(JOB)
Extend the article below on recurring SEC comment topics for banks and savings institutions, picking up right after its final sentence.

(TEXT SECTION)
* begin *

In today’s turbulent economic times, wouldn’t you like to have a crystal ball to see what questions might be posed by the Securities and Exchange Commission (SEC) or your regulators? Well, while there’s no crystal ball available, there are some visible trends in what “they” have been asking.

After searching SEC correspondence for the 12-month period ended September 2010 for commercial banking, consumer lending and savings institution registrants in the New Jersey, New York and Pennsylvania marketplace, certain topics began to appear with regularity.
To no one’s surprise, allowance for loan losses was the biggest winner. Questions posed focused on adding more detail to future filings, specifically relating to trends in specific reserves, charge offs, impaired loans, non-accrual statistics, etc. Accounting Standards Update (ASU) No. 2010-20, “Disclosures about the Credit Quality of Financing Receivables and the Allowance for Credit Losses,” issued July 2010, summarizes the required disclosures. A number of comments asked for a more robust discussion of the allowance for loan loss methodology and supporting trends.
With the recent unprecedented economic volatility, discussion of historic trends and their impact on reserving has become less relevant. This causes inconsistencies in the information presented and leaving the regulators with unanswered questions. In other words, the SEC wants to know what you are basing reserves on now, knowing that history is no longer relevant.
Other than temporary impairment (OTTI) was another repeat item. You can expect the regulators to want a detailed discussion on the components of any OTTI impairment analysis (credit versus market), the methodology used to perform the impairment analysis and its frequency. The OTTI discussion should be as granular as possible including but not limited to, disclosure of individual issuers, credit ratings, dollar value at risk and concentrations, where applicable.
Goodwill impairment was another hot topic. Current US GAAP requires a two-step process for identifying and quantifying goodwill impairment. Registrants have been asked to expand disclosures relating to their two-step process.
The first step in this process is to compare the fair value of goodwill to the carrying value for any reporting unit which includes goodwill. If this test suggests impairment, a second step is required which determines if the carrying value of the goodwill exceeds its implied fair value. In this case “implied fair value” represents the excess of the fair value of a reporting unit as a whole over the individual fair values assigned to its assets and liabilities.

* end *

(INFORMATION SHOWN)
* begin *

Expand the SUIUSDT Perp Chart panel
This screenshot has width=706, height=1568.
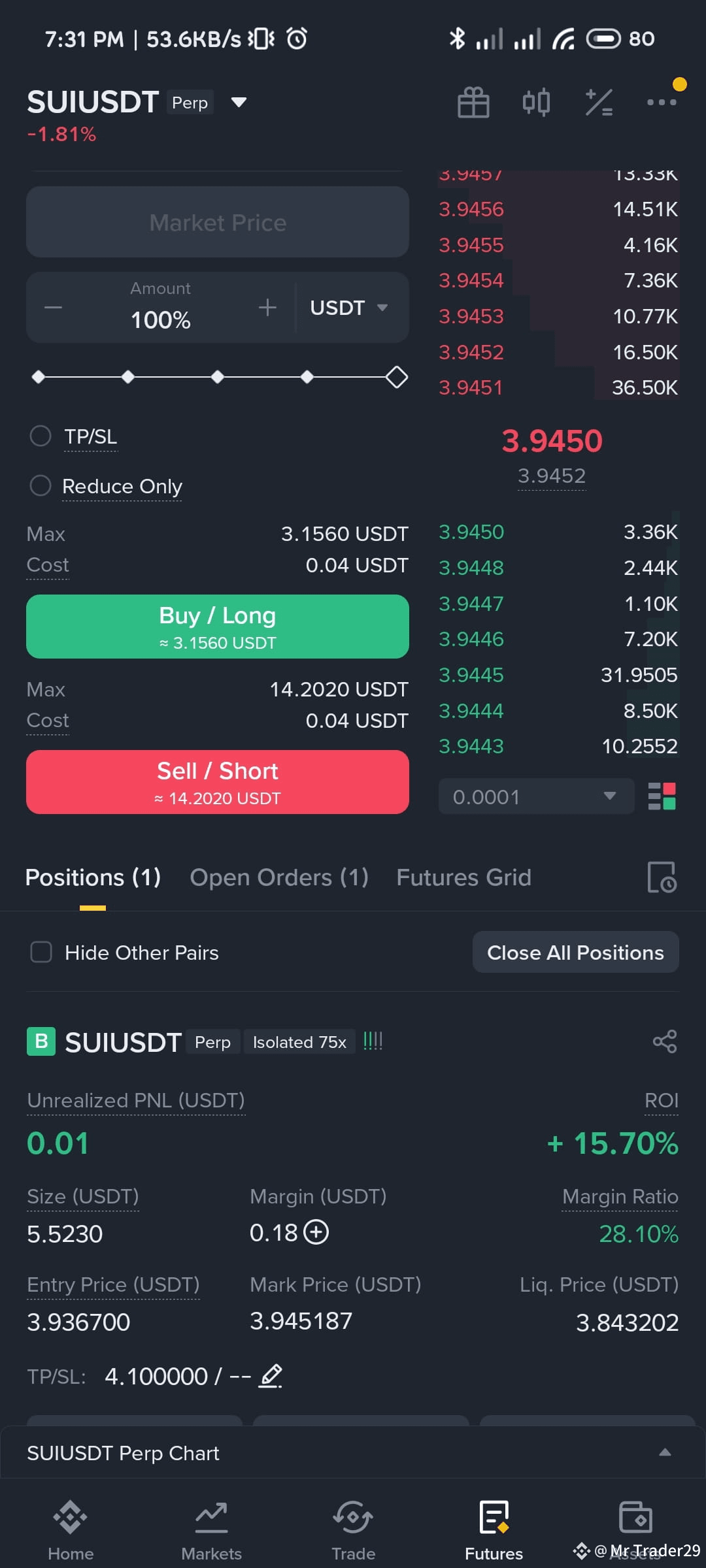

* end *

(IN RESPONSE)
All too often registrants have glossed over the detailed thought processes behind the identification of a “reporting unit” and the mandated calculations. The SEC is now challenging these registrants to discuss the calculations at the reporting unit level, specifically requesting details even where the calculations do not yield impairment, but are close. In this regard a “reporting unit” is defined as “an operating segment or a component of an operating segment that is one level below the operating segment as a whole.” A unit must constitute a business as defined by accounting technical guidance and have available discrete financial information regarding its operating results that is regularly reviewed by segment management.
Furthermore, the SEC has expressed its view that this current two-step process may be flawed in that it ignores an “enterprise value” for the reporting unit in favor of an “equity value.” The SEC notes that when the carrying value of equity is negative, a reporting unit would appear to always pass a step-one goodwill impairment test when performed on an equity basis, despite the fact that significant goodwill may exist and the operations of that entity may be deteriorating. As such, it is important to perform a step-one analysis based on enterprise value when the book value of equity is negative.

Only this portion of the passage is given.